Auch keine Neuerung stellt die Veröffentlichung in unterschiedlichen Versionen dar: die reguläre Version beinhaltet 12 Titel in 42 Minuten. Hinzu kommt ein Limited Edition Box Set (1000 Kopien für 25 Pfund) in Buchform mit zusätzlicher CD ("Loud And Proud" bietet unveröffentlichte Songs, Demo-Versionen und ein Video) und Poster. Darüber hinaus gibt es ein Super Deluxe Box Set, das auf 300 Kopien begrenzt ist und das Angebot zusätzlich noch um ein T-Shirt und die Vinyl LP erweitert. Hierfür muss der treue Fan dann neben Verpackung und Versand 60 Pfund bezahlen.

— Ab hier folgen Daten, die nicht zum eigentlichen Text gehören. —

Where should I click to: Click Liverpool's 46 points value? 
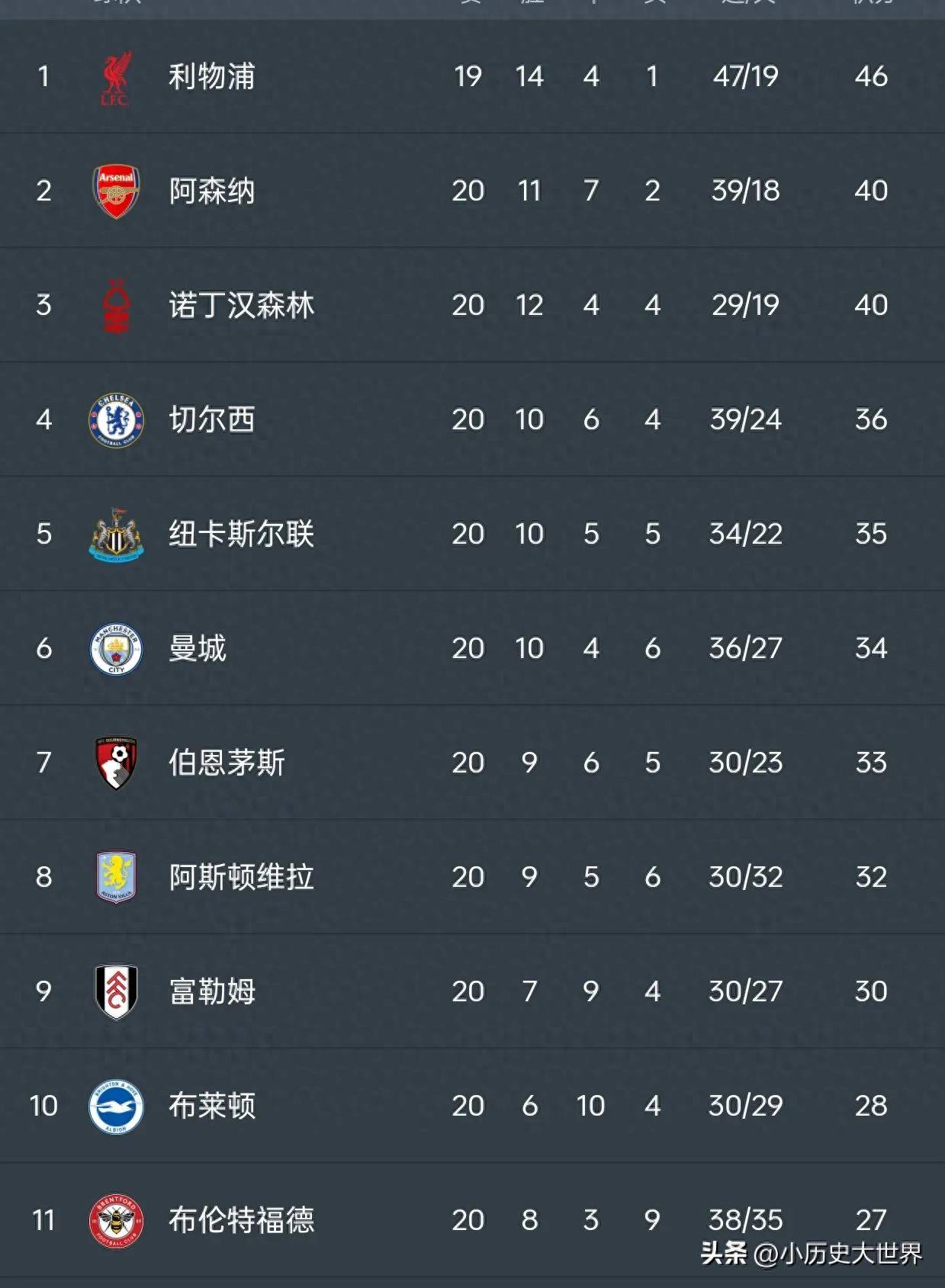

Pilgrims Progress is an album with a plan. That plan is to not have a plan. It follows a pattern that involves switching things around every couple of songs from morbid to cheery to serious to spaghetti western (see: 'The Brave Need A Maid' and ‘To Wait Til I Come’). It's like KS decided to find out definitively what they were capable of. And impressively enough, they pull it off. There are little embellishments everywhere, like the striking reverse keys in ‘Winter’s Call’ that tease you for a moment before vanishing behind a translucent power chord curtain. The exotic instrumentation is not as in your face as it is in their first two albums, and the influences are insanely varied. I don’t know what the current viewpoint is on Kula Shaker, but I remain a loyal fangirl.
(drownedinsound.com)

Kommentare:

Ingo hat gesagt…

In den 70er Jahren hätte ich ein paar Punkte mehr gegeben. Heute allerdings nur 5 Punkte.

Dirk hat gesagt…

Dann kommt meine Wertung wohl fast aus den 70ern:

6,5 Punkte

Volker hat gesagt…

Das fängt ja richtig, richtig gut an, um dann doch viel zu oft ins psychedelic jam-sessionige zu stolpern.